The 4G4G genotype of the plasminogen activator inhibitor 4G/5G gene polymorphism is associated with coronary atherosclerosis in patients at high risk for this disease.

作者信息

Gardemann A, Lohre J, Katz N, Tillmanns H, Hehrlein F W, Haberbosch W

机构信息

Institut für Klinische Chemie und Pathobiochemie, Bad Nauheim, Germany.

出版信息

Thromb Haemost. 1999 Sep;82(3):1121-6.

PMID:10494775
Abstract

BACKGROUND

Disturbances in fibrinolytic activity, such as increase in plasminogen activator inhibitor (PAI) activity, have been linked with an increased risk for coronary artery disease (CAD) and myocardial infarction (MI). Since 4G4G homozygotes of an insertion/deletion (4G/5G) gene variation in the promoter of PAI-I have been shown to have increased levels of PAI-I, we analysed the relation of this gene polymorphism to CAD and MI in a population of 2565 participants who underwent coronary angiography for diagnostic purposes.

RESULTS

In the total sample, the PAI-I 4G/4G genotype was associated with the presence, but not with the extent of CAD. However, in a subgroup of former and present smokers (n = 1782) or of individuals with a BMI above the mean value of 26.9 kg x m(-2) (n = 1269), the PAI-I 4G4G genotype was not only associated with the presence, but also with the extent of CAD, defined either by the number of diseased vessels or by the CHD score according to Gensini. This observation also applied to other high-risk groups of individuals with high BMI and hypertension (n = 869), of subjects with high fibrinogen plasma levels (>3.53 g x l(-1), mean value) and hypertension (n = 599) and of former and present smokers with high fibrinogen and hypertension (n = 452).
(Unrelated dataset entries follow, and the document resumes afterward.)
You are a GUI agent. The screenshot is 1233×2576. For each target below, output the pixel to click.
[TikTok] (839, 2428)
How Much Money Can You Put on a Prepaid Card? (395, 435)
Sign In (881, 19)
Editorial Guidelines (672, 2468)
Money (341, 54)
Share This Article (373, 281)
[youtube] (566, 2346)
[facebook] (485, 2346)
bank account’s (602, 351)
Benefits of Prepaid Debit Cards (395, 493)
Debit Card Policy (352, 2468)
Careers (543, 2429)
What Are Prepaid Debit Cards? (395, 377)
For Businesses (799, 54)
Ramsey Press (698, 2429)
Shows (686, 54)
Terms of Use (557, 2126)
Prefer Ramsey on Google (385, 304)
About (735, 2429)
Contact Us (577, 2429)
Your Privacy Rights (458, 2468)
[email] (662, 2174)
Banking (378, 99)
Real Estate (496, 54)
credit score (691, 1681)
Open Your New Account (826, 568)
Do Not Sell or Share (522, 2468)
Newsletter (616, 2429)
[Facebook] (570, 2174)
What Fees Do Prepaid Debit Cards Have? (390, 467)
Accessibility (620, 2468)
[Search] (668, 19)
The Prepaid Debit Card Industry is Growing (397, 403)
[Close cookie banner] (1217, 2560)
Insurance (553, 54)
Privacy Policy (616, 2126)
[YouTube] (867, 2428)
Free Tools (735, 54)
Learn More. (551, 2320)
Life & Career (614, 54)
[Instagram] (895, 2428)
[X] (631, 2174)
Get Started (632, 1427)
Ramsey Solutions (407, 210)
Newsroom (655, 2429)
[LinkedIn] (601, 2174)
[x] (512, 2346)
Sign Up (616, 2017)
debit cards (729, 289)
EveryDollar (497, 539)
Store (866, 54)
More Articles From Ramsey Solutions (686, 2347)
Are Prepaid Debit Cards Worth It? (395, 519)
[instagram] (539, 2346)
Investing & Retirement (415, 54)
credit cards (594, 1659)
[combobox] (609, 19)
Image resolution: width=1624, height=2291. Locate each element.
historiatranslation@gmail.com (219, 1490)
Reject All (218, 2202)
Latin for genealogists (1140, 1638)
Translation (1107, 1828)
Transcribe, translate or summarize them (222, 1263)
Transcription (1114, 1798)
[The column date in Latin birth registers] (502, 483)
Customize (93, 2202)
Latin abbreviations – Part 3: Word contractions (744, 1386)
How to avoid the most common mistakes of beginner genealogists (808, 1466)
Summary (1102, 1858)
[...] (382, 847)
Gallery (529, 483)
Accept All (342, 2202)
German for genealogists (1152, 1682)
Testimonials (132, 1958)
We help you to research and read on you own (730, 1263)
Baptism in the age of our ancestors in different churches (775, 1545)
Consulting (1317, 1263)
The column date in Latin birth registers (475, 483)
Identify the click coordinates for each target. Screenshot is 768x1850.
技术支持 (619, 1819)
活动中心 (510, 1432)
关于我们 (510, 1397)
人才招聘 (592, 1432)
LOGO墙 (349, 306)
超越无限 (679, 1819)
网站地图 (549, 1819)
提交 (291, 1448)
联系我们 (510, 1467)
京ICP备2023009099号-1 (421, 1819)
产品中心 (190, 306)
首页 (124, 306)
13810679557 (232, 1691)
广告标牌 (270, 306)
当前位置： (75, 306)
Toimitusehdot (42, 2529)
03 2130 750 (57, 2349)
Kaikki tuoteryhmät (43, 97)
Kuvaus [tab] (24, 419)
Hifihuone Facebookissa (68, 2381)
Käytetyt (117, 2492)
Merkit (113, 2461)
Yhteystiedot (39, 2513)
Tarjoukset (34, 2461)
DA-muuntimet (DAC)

An association of the gene variation with MI was not detected.

CONCLUSIONS

The present data indicate that the 4G/4G genotype of the PAI-I gene polymorphism is an independent risk factor for coronary artery disease and that the additional presence of major cardiovascular risk factors accelerates the risk for this disease.

摘要

背景

纤溶活性紊乱,如纤溶酶原激活物抑制剂(PAI)活性增加,与冠状动脉疾病(CAD)和心肌梗死(MI)风险增加有关。由于PAI-1启动子插入/缺失(4G/5G)基因变异的4G4G纯合子已被证明PAI-1水平升高,我们在2565名因诊断目的接受冠状动脉造影的参与者群体中分析了这种基因多态性与CAD和MI的关系。

结果

在整个样本中,PAI-1 4G/4G基因型与CAD的存在有关,但与CAD的严重程度无关。然而,在既往或当前吸烟者亚组(n = 1782)或体重指数(BMI)高于平均值26.9 kg·m⁻²的个体亚组(n = 1269)中,PAI-1 4G4G基因型不仅与CAD的存在有关,还与CAD的严重程度有关,CAD严重程度通过病变血管数量或根据Gensini评分的冠心病评分来定义。这一观察结果也适用于其他高危个体群体,包括高BMI和高血压患者(n = 869)、血浆纤维蛋白原水平高(>3.53 g·L⁻¹,平均值)且患有高血压的受试者(n = 599)以及纤维蛋白原水平高且患有高血压的既往或当前吸烟者(n = 452)。未检测到该基因变异与MI有关。

结论

目前的数据表明,PAI-1基因多态性的4G/4G基因型是冠状动脉疾病的独立危险因素,主要心血管危险因素的额外存在会加速该疾病的风险。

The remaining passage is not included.